Inverted and Balance Postures in Yoga

Kaka Asana (Craw Pose)

This Asana strengthens wrists, arms and shoulders and improves concentration and expands the chest.

Squat down and get the arms between the knees. Place the palms flat on the ground in front, shoulder width apart, fingers splayed and point slightly inward. Bend the elbows out to the sides while making the back of the arms into shelves for the knees to rest on.

Mark in mind a point on the ground in front to focus on. Inhale and retain the breath and lean towards the marked point. At this time transfer the weight to the hands by lifting the toes up. Exhale and keep the pose for three/four deep breaths.

Shirsha Asana (Headstand Pose)

This Asana is highly helpful for body and mind. The reverse of normal effects of gravity rests the heart, helps blood circulation and relieves pressure on lower back. The regular practice of the Asana prevents backache, improves memory, concentration and sensory faculties. It helps breathe deeply, bring fresh oxygen-rich blood to the brain.

1. Kneel down. Rest the weight on the forearms. Wrap the hands around the elbows.

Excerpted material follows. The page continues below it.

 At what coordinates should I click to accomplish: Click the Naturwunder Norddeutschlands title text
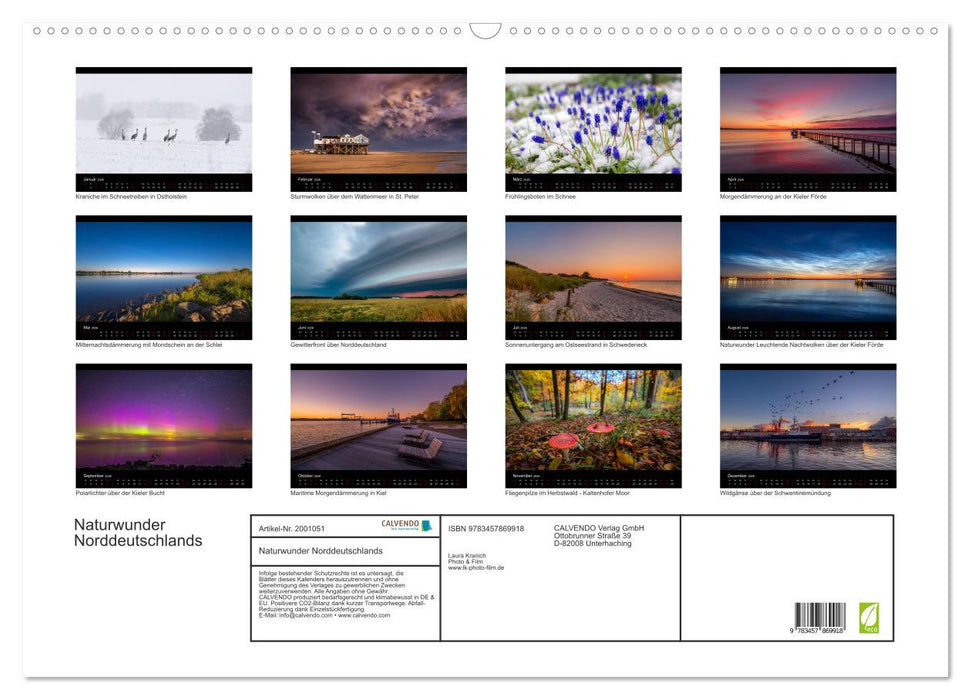click(138, 531)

2. Release the hands and keep them in the front fingers interlocked. Allow the elbows stay in this position.

3. Keep the back of the head in the clasped hands and the top of the head on the floor. Now the hands and elbows form a tripod providing firm foundation for the inverted body.

4. Straighten the knees and raise the hips.

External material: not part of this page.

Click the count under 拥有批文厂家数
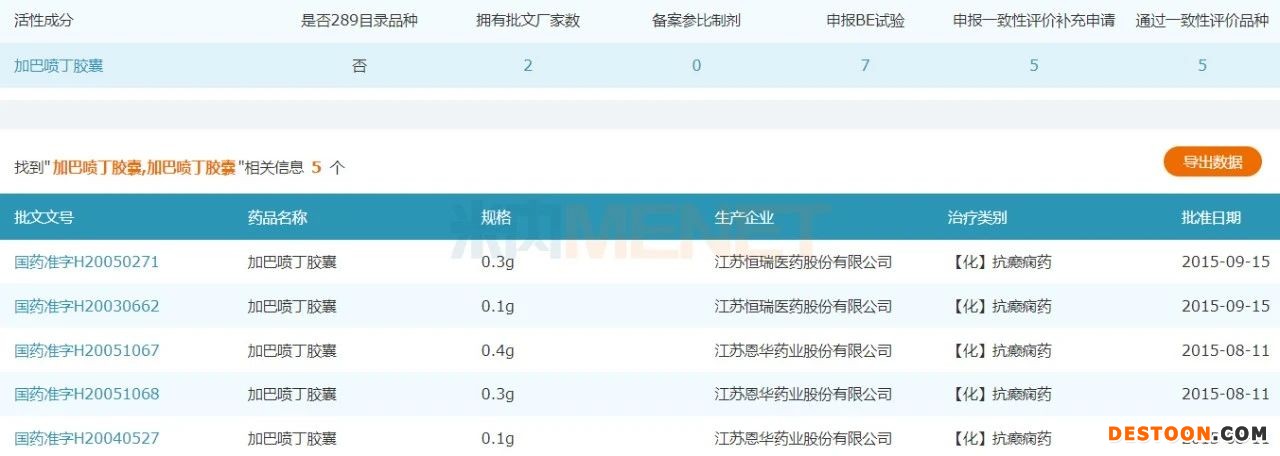This screenshot has width=1280, height=456. point(528,66)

5. Walk the feet to the head maximum as possible without bending the knees. Pull the hips back to have the neck straight in line with the spine.

Sarvanga Asana (Shoulder Stand Pose)

This exercise invigorates and rejuvenates the body as a whole. It provides more or less some benefits as from Headstand pose. Additionally, it stimulates thyroid and parathyroid glands by pressing the chin into the base of the throat.

1. Lie down on the floor. Make the legs together and hands and palms down by the sides. Inhale and push down by the sides the hands and raise the legs straight up above.

2. Lift the hips from the floor and bring the legs up above the head at about 45 degree angle.

3. Exhale and bend the arms and support the body by holding near the shoulders with thumbs around the front of the body and fingers around the back. Push the back up and lift the legs.

4. Straighten the spine and bring the legs up to vertical position. Press the chin firmly into the base of the throat. Breathe slowly and deeply and gradually make the elbows together and the hands further down the back towards the shoulders so that the torso gets strengthened.

5. To discard the pose, lower the legs to about 45 degree angle over the head and place the palms down behind and then slowly roll out of it vertebra by vertebra. Breathe normally till the whole spine is rested on the floor and the legs at right angles to it. Thereafter, exhale and slowly lower the legs while keeping the knees straight.

Hala Asana (Plough Pose)

This Asana moulds the body into the shape of primitive plough by bringing the feet and hands down to the floor. It provides flexibility to the spine and neck and nourishes the spinal nerves. Plus it strengthens the back, shoulder and arm muscles. It also gently massages internal organs.

1. Lie down on the back with legs together and the palms down the sides. Inhale and raise the legs up. Exhale and then inhale and bring hips up from the floor.

2. Support the back with hands by keeping the elbows close to one another. Exhale and bring the legs down behind the head without bending the knees. If floor cannot be touched with the feet, remain with deep breath in that position.

3. If the feet comfortably reach the floor, make them walk far behind as far as possible and with the toes curled under push the torso up and the heels back. Stretch out the arms behind the back with hands flat on the floor. Breathe slowly and deeply.